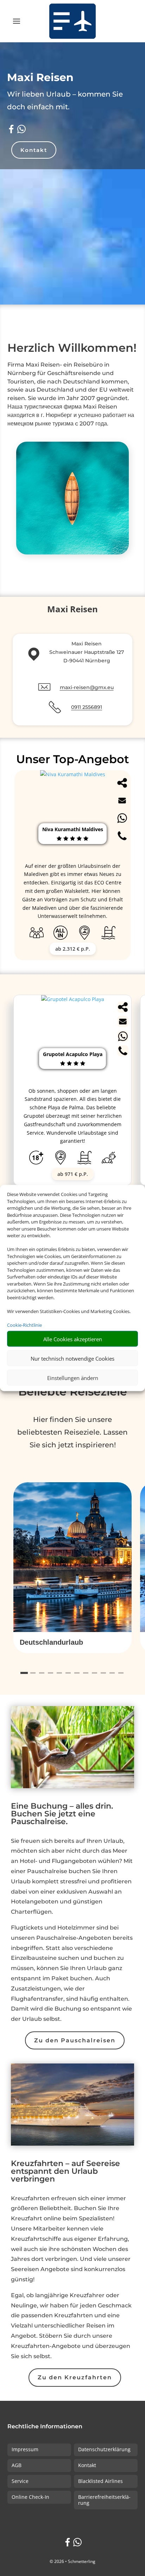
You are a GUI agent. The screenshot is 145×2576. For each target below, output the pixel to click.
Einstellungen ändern (72, 1377)
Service (20, 2481)
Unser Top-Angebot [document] (72, 759)
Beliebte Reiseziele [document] (72, 1391)
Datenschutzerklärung (104, 2449)
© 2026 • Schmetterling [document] (72, 2561)
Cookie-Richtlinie (24, 1324)
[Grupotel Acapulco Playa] (72, 999)
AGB (16, 2465)
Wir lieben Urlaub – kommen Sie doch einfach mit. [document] (65, 100)
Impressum (25, 2449)
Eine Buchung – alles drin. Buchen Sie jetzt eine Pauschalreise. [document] (62, 1814)
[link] (72, 1090)
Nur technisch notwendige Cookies (72, 1358)
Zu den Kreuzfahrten (75, 2377)
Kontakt (33, 150)
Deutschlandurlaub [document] (51, 1642)
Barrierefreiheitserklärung (104, 2500)
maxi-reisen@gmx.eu (87, 687)
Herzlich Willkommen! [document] (72, 348)
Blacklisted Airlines (100, 2481)
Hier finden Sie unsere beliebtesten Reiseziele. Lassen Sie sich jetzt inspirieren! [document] (72, 1432)
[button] (72, 1642)
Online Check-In (30, 2497)
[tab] (24, 1673)
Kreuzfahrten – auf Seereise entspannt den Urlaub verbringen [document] (65, 2172)
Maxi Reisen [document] (40, 77)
• • • • •
Please give an exact copy of the lines above, beginning with the line containing "Impressum (25, 2449)" and running through the line containing "Deutschlandurlaub [document] (51, 1642)", and of no other lines.

Impressum (25, 2449)
Eine Buchung – alles drin. Buchen Sie jetzt eine Pauschalreise. [document] (62, 1814)
[link] (72, 1090)
Nur technisch notwendige Cookies (72, 1358)
Zu den Kreuzfahrten (75, 2377)
Kontakt (33, 150)
Deutschlandurlaub [document] (51, 1642)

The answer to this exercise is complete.